◆ TASK DETAILS: Among the entries, find each line that includes the string "will" and list it.

◆ AVAILABLE DATA:

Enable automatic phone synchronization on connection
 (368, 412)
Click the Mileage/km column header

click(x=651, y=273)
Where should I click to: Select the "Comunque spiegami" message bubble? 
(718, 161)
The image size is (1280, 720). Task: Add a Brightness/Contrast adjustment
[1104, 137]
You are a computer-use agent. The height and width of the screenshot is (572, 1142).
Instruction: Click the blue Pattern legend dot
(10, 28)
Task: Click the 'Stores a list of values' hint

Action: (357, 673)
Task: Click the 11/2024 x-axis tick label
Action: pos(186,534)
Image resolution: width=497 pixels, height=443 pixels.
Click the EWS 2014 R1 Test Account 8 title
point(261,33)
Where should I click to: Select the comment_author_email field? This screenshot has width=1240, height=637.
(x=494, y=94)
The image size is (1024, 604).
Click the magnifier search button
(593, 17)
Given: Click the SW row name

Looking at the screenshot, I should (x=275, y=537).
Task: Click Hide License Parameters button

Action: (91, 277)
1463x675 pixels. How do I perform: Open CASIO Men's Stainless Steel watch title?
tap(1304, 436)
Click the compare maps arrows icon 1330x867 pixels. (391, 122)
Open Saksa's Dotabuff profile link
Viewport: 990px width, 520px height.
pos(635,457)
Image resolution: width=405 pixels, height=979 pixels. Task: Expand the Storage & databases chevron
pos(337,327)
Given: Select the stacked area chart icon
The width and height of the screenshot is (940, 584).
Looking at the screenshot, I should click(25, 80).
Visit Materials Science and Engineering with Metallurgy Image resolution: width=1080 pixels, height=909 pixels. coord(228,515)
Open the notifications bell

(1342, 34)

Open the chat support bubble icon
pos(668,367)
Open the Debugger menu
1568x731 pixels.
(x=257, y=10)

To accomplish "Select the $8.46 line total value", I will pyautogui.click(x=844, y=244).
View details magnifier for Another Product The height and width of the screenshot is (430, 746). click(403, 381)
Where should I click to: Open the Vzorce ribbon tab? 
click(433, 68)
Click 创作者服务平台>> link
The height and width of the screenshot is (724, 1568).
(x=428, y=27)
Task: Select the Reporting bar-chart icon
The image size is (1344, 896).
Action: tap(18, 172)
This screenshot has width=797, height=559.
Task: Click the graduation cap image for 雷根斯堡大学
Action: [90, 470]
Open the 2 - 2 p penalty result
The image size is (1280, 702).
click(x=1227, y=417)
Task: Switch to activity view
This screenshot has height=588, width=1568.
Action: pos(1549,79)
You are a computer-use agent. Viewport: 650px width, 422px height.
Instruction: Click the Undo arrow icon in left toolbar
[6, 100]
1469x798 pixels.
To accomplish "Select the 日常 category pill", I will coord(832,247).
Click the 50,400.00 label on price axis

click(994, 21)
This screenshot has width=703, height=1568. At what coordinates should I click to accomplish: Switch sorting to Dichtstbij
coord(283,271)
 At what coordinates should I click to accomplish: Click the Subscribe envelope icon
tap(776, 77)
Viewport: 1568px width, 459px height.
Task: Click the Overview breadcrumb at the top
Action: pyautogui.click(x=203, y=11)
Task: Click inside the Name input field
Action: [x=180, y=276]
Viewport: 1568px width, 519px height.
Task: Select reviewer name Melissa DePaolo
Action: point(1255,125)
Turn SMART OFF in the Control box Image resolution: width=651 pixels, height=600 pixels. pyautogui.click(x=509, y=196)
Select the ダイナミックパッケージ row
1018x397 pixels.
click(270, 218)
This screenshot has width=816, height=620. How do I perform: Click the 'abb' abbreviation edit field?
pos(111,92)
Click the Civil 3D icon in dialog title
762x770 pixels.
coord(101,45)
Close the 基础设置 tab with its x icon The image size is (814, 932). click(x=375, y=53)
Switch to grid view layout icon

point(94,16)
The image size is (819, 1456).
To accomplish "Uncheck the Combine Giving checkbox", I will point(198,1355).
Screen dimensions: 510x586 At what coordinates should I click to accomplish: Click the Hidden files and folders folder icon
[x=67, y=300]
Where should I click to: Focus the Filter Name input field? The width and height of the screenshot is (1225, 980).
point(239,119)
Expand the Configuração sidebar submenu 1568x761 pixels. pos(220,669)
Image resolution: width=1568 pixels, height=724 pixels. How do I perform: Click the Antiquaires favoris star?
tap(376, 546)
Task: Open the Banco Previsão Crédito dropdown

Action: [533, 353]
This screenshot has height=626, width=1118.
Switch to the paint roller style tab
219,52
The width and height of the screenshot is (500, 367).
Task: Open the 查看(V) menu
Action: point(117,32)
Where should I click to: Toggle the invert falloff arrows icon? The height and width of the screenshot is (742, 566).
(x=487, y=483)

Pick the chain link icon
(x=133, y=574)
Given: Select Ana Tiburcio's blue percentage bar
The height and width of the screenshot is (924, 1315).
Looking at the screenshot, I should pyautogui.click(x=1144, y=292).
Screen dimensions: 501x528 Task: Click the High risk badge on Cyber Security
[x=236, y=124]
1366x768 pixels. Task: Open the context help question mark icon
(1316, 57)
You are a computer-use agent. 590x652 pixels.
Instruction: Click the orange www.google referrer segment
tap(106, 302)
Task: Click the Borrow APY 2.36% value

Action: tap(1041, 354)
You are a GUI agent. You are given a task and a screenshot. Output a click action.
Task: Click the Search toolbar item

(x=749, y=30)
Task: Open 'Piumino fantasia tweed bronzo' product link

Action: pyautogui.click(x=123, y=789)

◆ TASK RESPONSE:
To accomplish "Select the $8.46 line total value", I will pyautogui.click(x=844, y=244).
To accomplish "Select the 日常 category pill", I will coord(832,247).
To accomplish "Uncheck the Combine Giving checkbox", I will point(198,1355).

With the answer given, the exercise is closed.